Certainly you have a very valid point that they could harness rain to supplement any other source of water they "mustta" had. 50,000 tons of water at 225' is nothing to sneeze at and it's not too hard to imagine they could acquire this without too complex a system that left no more evidence than the ramps we know they had to have used. You know those ramps we know existed without ever looking for them because it's the only technology they had. At least they did actually have an "Overseer of Canals" rather than the imaginary jobs we believe in today.
I hope you do find the canals. I interpret it to refer to the NE and NNE Trench but the PT do mention "knsti-canals" a couple times as being a part of the "Winding Watercourse". "Knsti" means "desert's edge" so it's entirely possible that this is exactly the canal you seek. Of course, it's possible this has been retranslated to mean "ramp" now that Egyptologists have had a century and a half to study this in terms of the "book of the dead". The old translators found a lot of water in the Pyramid Texts and even referred to columns of cool effervescent water that came from caves. In the old days this was all taken metaphorically but now it seems to get closer and closer to fitting all the assumptions. The old translators knew they didn't understand the writing but today I often don't even understand the translation and have no clue what they mean.

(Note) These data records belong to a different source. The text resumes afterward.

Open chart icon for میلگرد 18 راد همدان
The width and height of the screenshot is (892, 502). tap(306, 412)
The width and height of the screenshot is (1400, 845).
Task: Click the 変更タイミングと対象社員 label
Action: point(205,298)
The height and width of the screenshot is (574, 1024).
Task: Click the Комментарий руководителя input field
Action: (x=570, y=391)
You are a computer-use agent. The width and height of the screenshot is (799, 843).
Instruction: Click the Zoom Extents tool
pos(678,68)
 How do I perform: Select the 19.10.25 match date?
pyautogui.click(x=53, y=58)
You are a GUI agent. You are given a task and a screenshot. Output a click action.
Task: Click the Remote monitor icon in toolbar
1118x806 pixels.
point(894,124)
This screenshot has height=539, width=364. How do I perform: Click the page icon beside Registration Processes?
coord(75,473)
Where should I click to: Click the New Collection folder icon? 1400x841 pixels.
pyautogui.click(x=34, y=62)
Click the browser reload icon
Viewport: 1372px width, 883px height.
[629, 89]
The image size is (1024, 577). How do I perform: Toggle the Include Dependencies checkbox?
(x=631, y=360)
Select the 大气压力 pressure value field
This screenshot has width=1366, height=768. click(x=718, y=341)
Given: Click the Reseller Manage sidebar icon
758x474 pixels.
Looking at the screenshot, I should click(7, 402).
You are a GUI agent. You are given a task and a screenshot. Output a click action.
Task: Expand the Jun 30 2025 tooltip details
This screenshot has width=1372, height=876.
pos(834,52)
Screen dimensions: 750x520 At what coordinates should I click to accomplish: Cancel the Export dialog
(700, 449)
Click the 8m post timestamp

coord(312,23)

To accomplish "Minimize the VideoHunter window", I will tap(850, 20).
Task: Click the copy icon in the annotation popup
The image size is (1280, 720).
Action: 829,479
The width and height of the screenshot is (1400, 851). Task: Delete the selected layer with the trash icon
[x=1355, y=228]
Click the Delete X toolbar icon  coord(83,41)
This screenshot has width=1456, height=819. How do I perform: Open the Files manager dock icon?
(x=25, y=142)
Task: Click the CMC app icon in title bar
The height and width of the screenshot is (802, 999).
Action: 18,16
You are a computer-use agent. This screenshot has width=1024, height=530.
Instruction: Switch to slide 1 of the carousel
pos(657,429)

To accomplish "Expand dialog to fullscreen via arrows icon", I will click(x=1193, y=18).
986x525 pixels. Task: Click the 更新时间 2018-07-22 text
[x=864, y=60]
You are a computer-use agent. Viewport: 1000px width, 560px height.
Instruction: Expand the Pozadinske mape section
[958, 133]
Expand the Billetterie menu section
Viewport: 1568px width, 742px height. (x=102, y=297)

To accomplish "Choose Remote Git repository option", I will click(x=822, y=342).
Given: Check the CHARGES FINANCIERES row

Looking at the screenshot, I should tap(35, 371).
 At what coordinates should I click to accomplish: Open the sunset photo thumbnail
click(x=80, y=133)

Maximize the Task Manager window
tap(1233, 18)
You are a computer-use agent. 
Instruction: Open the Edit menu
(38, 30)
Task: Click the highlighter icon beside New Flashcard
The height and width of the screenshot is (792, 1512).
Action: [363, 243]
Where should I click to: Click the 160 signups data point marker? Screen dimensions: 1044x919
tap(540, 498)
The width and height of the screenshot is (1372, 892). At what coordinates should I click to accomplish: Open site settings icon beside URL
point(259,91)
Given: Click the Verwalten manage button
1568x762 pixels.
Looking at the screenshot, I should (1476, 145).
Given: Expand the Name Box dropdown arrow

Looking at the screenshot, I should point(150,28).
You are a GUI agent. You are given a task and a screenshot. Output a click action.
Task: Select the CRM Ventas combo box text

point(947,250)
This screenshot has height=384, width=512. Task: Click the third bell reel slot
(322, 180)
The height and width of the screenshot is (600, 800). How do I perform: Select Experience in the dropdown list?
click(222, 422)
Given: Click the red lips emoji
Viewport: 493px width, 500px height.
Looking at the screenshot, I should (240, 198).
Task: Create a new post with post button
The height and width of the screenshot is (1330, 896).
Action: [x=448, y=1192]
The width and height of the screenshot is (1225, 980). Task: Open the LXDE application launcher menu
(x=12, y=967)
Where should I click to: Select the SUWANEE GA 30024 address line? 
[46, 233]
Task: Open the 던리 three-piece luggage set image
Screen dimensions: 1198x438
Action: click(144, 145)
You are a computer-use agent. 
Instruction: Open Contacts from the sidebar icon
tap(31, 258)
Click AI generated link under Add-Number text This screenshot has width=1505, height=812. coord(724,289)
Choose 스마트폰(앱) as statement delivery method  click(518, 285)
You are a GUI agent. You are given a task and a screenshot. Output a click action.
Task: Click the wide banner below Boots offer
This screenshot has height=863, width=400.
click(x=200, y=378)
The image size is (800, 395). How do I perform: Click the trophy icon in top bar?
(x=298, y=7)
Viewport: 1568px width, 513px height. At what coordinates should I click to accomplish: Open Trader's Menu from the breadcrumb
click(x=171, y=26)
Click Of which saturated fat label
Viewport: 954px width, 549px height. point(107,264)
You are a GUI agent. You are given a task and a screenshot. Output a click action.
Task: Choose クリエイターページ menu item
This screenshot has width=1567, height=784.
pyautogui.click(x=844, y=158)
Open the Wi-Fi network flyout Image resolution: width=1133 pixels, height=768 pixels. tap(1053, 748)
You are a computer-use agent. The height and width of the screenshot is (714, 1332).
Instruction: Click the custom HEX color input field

I would suggest you expand your search. Anywhere within a couple hundred miles that is higher ground. Look downward too because the geology hare is just fascinating. The adjacent valley was a mile and a half deep canyon in very very modern geologic time. There are massive aquifers under Giza and volcanoes just to the south of modern Egypt. Lake Kivu was in the Nile catchment less than 10,000 years ago. The Great Man-Made River project in Libya might interest you as welkl since this was "obviously the headwaters of the Ur Nile that might have flowed right through your depiction even during the time the pyramids were built.
Good luck. Don't give up and don't believe anything people tell you. This goes a hundred times over for Egyptologists.
As I suggested before; stick to the actual evidence and you can't go far wrong.